Right now, professional development is not financially supported by my department. This does not makes my experience particularly unique, but that’s the current reality for the professional staff within our department. Sometimes we only think of professional development as participating in regional or national organizations, attending conferences and pursuing certifications. While those are the easily quantifiable opportunities, there are other ways to pursue that development.
I like to think more about growth. You’re either growing or you’re dying, so not growing isn’t an option. Some of that growth might be personal while other growth/development is professionally focused. We’re fortunate that in our line of work who we are as people is so intertwined with who we are as professionals. So if I’m growing as a person, I’m growing as a professional.
With growth in my heart and no money in my pocket, here are my three favorite ways to do some professional development on no budget:
1. Get a Library Card – Read books. There are tons of wonderful books out there. There are more books than we have time to read. We’re fortunate that we work in a broad field where just about anything we come across can support our work in some way. This can lead to reading books that are explicitly about student affairs or branching out into nearly any other topic.
Personally, I like hearing from lots of different voices and perspectives, and I seek out work from a variety of fields.
You also might have some of your old books from school. Do you know how much more you can take away when you’re not reading for a deadline? It’s crazy! You can just re-read a chapter because you find it fascinating and not just trudge forward to hit your 80 pages before the next class (Recent grads – reading for pleasure can be a blast! Who knew!?).
2. Go To Events on Your Campus – Know what’s one great thing about working on a college campus? There are always interesting events going on.
In the last year alone I’ve gone to talks with Steve Wozniak, Ken Burns, an animator from Pixar, and Laura Jane Grace, among others. I spent a combined zero dollars to attend these events. None of these people specifically talked about student affairs, but topics like leadership, vision, project management, gender identity, creative expression, and collaboration all came up. I figure there are some takeaways there.

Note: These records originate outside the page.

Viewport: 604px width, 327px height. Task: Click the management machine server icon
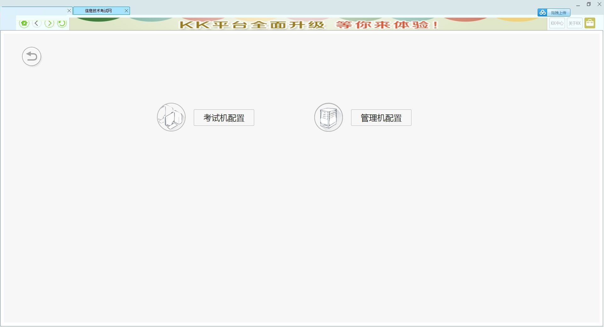click(328, 117)
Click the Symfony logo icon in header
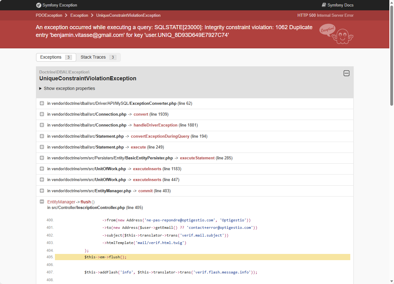The height and width of the screenshot is (284, 394). click(39, 5)
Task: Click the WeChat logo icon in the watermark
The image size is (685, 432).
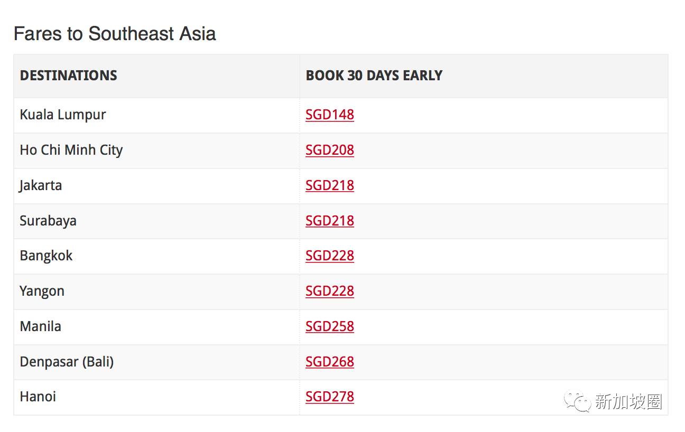Action: [x=577, y=402]
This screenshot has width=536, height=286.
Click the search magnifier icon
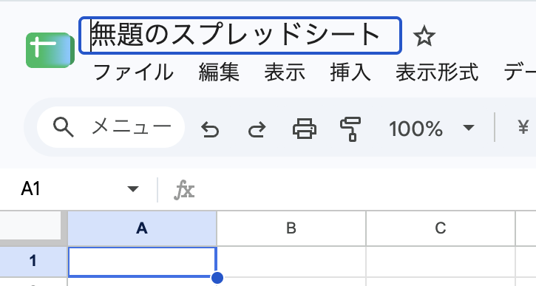click(64, 127)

Anytime there is a smart person with some measure of success in a room talking, there is something to be learned and something that can be brought back to your work.

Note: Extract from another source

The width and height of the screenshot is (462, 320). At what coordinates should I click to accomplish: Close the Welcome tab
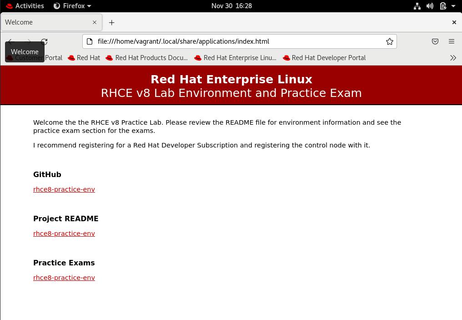coord(95,22)
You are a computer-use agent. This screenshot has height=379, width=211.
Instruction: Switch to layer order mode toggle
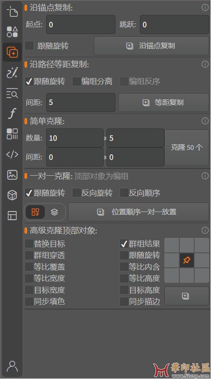(54, 212)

3. Do It Yourself – Set something up. Is there a need? Do you have a passion for something? See if there are others who want to join in.
I received my masters in what is essentially interpersonal communication. For me, this is a pretty huge part of what we do. At best, our students might get a half-hour to an hour session on communication. So, I put together a half-day communication conference specifically geared towards the work of student leaders.
My boss was stoked because I was showing initiative, and providing an additional training opportunity for students on our campus. Our University was excited because we were holding a leadership opportunity on campus and getting students from the region to campus. Our VP even came in to do our morning keynote address. This all happened in about a month! We were able to get 15-20 students from local universities to come down, give up part of their Saturday to learn more about communication, and learn how to apply it in their work as student leaders.
Conferences, organizations and certifications are great, but your personal development is yours to own. It cannot stop just because your institution is not covering the bill. Even if their are financially supported professional development opportunities in your department, low or no cost options are still great to pursue and can allow for greater customization to you, your interests, and your growth.
So how about you? What are some of your favorite low/no cost professional development opportunities?